The correct answer is C. Mineralocorticoid receptors (MR) are members of a superfamily of steroid/thyroid/retinoid/orphan (STRO) receptors. MR are intracellular and act as ligand-activated transcription factors to regulate gene expression. The human MR is a 984 amino acid protein, and the cDNA has been cloned and sequenced. The MR shows the same affinity for aldosterone and glucocorticoids. Since the plasma concentration of cortisol is much higher than that of aldosterone, a mechanism is necessary to protect MRs from constant occupancy by glucocorticoid hormones. This mechanism depends on the activity of 11-beta-hydroxysteroid dehydrogenase type 2 (HSD2), which converts cortisol (and corticosterone) into 11-dehydro metabolites in the endoplasmic reticulum. These are not ligands for MR. This permits the MR to be occupied by aldosterone as a function of its serum levels. In the absence of, or inhibition of HSD2, the MR will be occupied by glucocorticoids, and a permanent Na+ reabsorption will occur. This concept can be seen at work in patients with excessive ingestion of licorice. Glycyrrhizic acid, an active hypertensive component in licorice, and its derivative 18-beta-glycyrrhetinic acid, inhibit HSD2 activity. Cortisol activation of MR induces sodium retention, potassium excretion, and hydrogen ion excretion in the kidney, mimicking the symptoms of aldosteronism: hypertension, hypokalemia, and metabolic alkalosis.

Aldosterone synthase (choice A) converts a CH3 group at C18 of the steroid molecule to an aldehyde group, from whence comes the name aldosterone. This enzyme is expressed exclusively in zona glomerulosa of adrenal cortex. Aldosterone synthase is encoded by the gene CYP11B2 and has 11-beta-hydroxylase, 18-hydroxylase, and 18-hydroxy-dehydrogenase activity.
Activity of C17,20-lyase (choice B) is responsible for producing the androgens, dehydroepiandrosterone (DHEA) and androstenedione.
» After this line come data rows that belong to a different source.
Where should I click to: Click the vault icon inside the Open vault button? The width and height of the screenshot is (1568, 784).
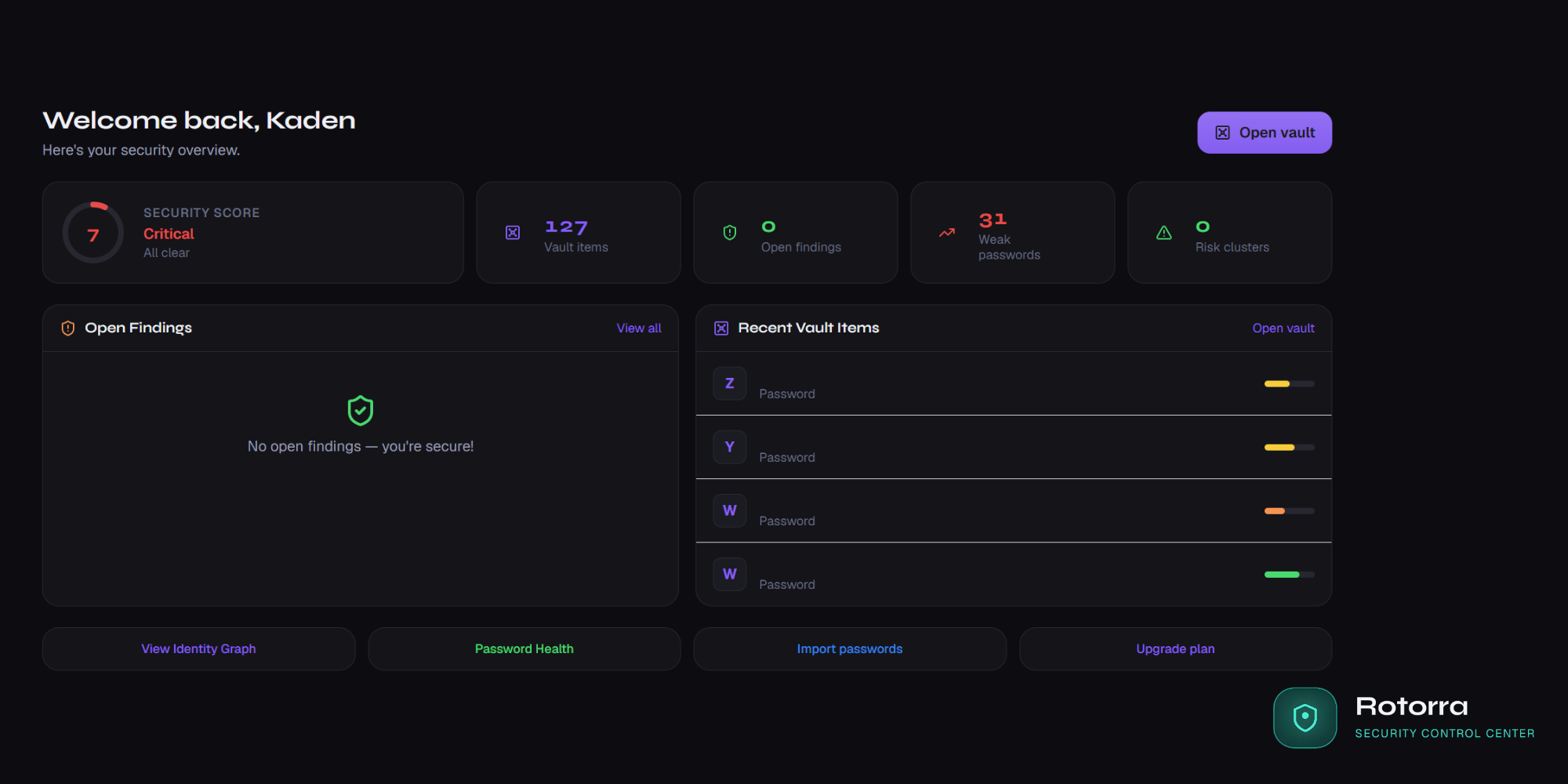point(1221,132)
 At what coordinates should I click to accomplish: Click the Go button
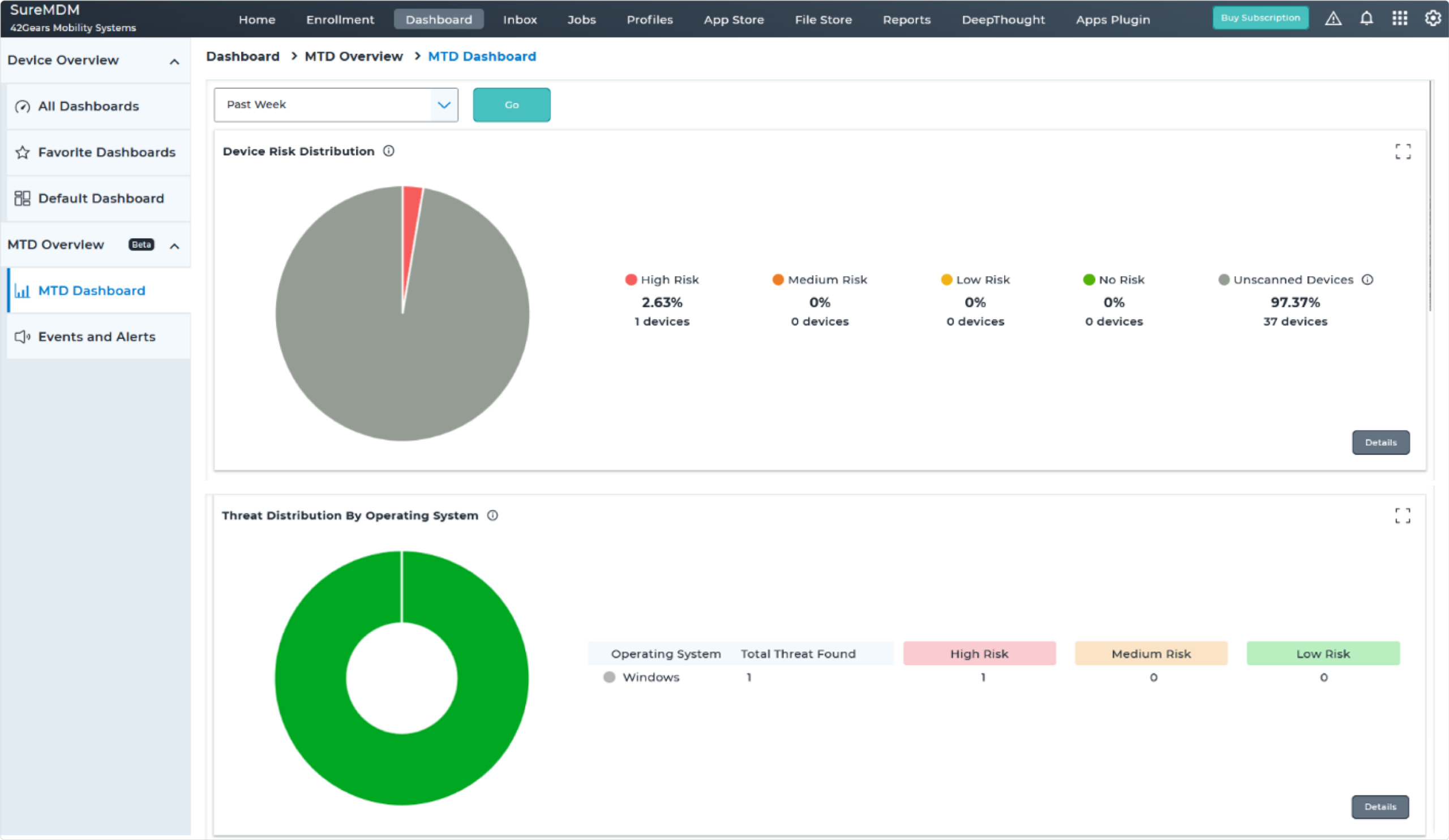pyautogui.click(x=511, y=105)
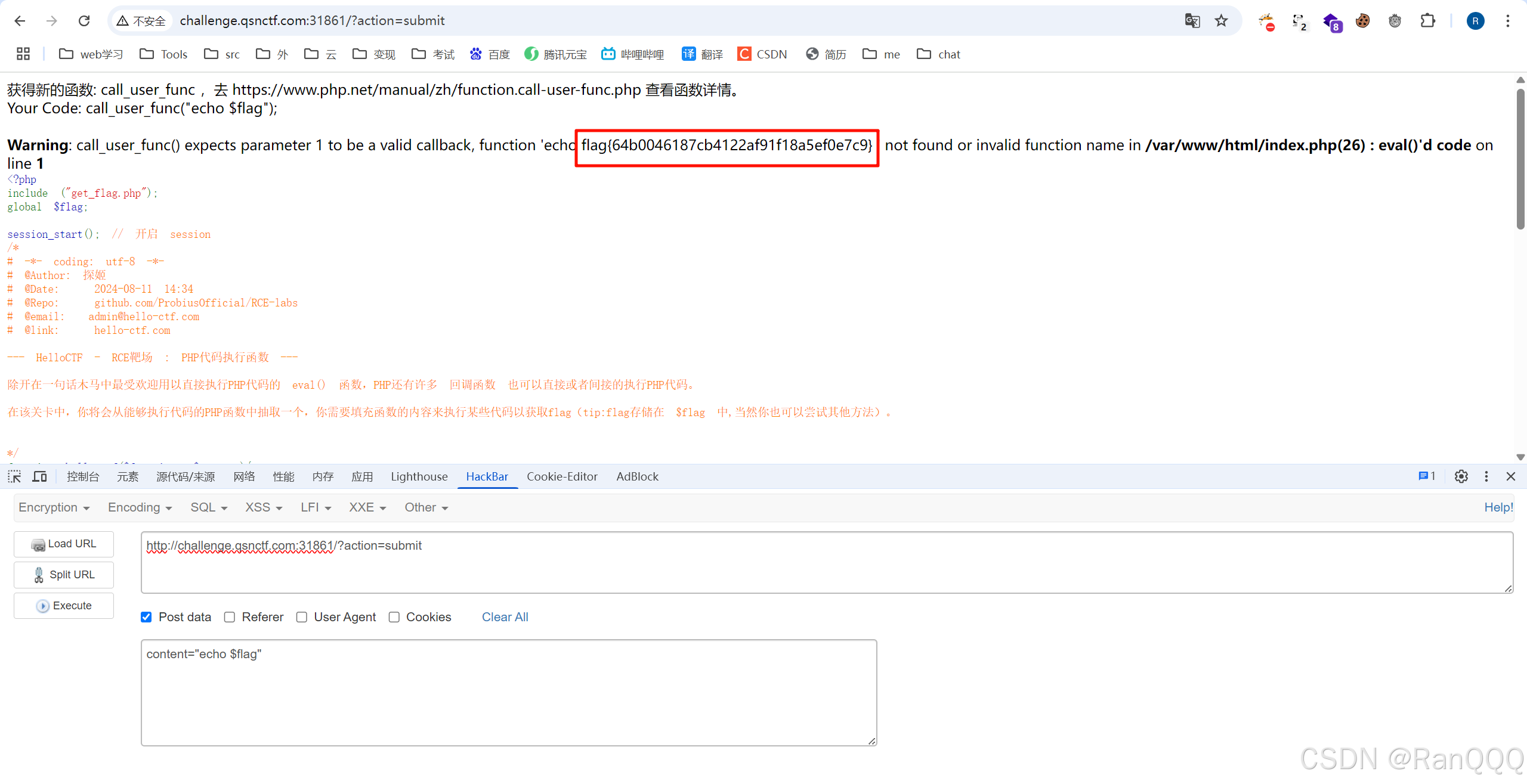
Task: Check the Cookies checkbox in HackBar
Action: pos(394,617)
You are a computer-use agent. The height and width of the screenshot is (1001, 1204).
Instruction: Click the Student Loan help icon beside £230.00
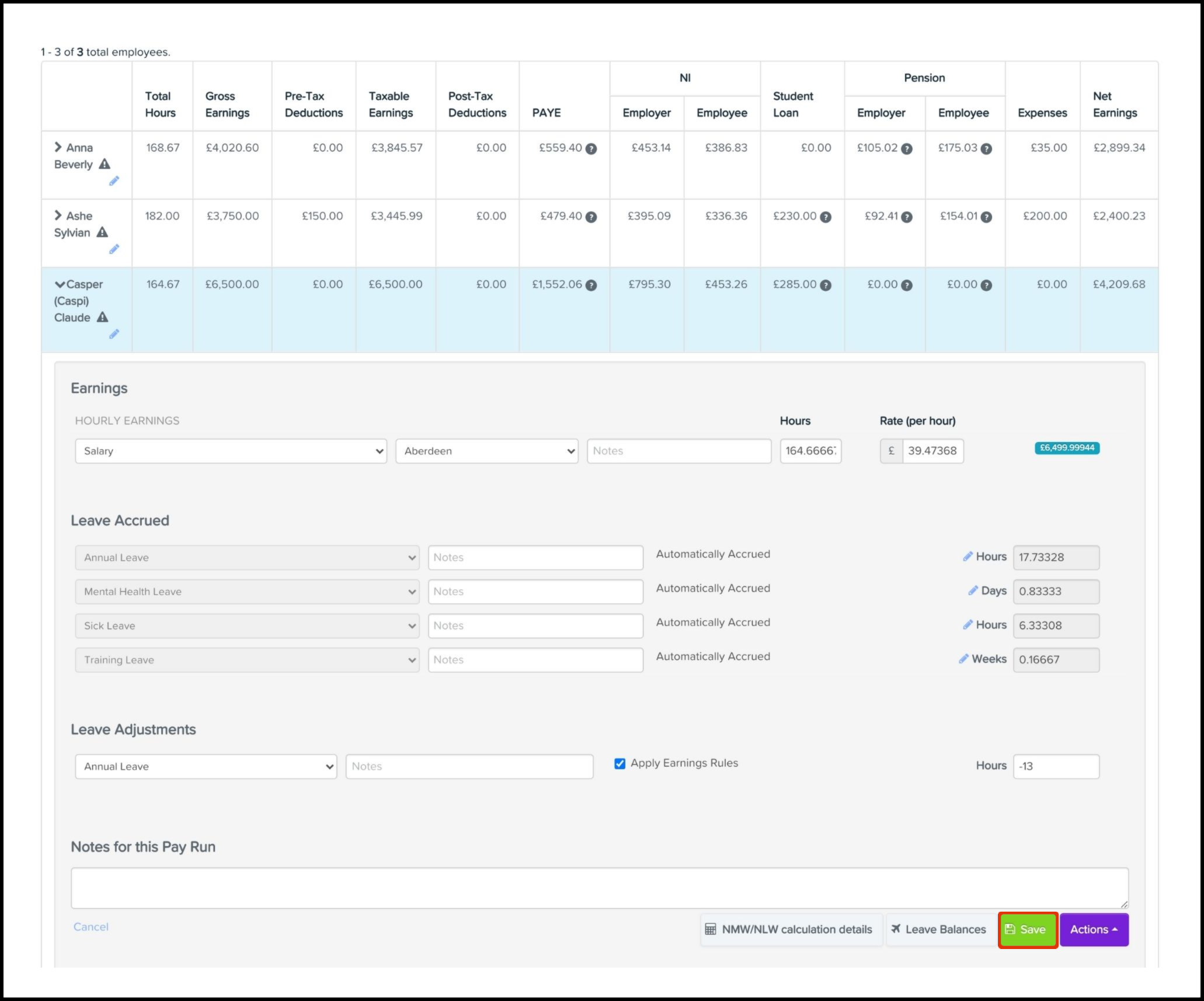[826, 217]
Na+/K+-ATPase (choice D) is located in basolateral membranes of the distal tubular cells and generates the electrochemical gradient that drives diffusion through the sodium and potassium channels. Aldosterone stimulates gene expression of mRNA for this enzyme.
The synthesis of cortisol requires 17-alpha hydroxylation of pregnenolone by 17-alpha hydroxylase (choice E), which is expressed only in the zona fasciculata.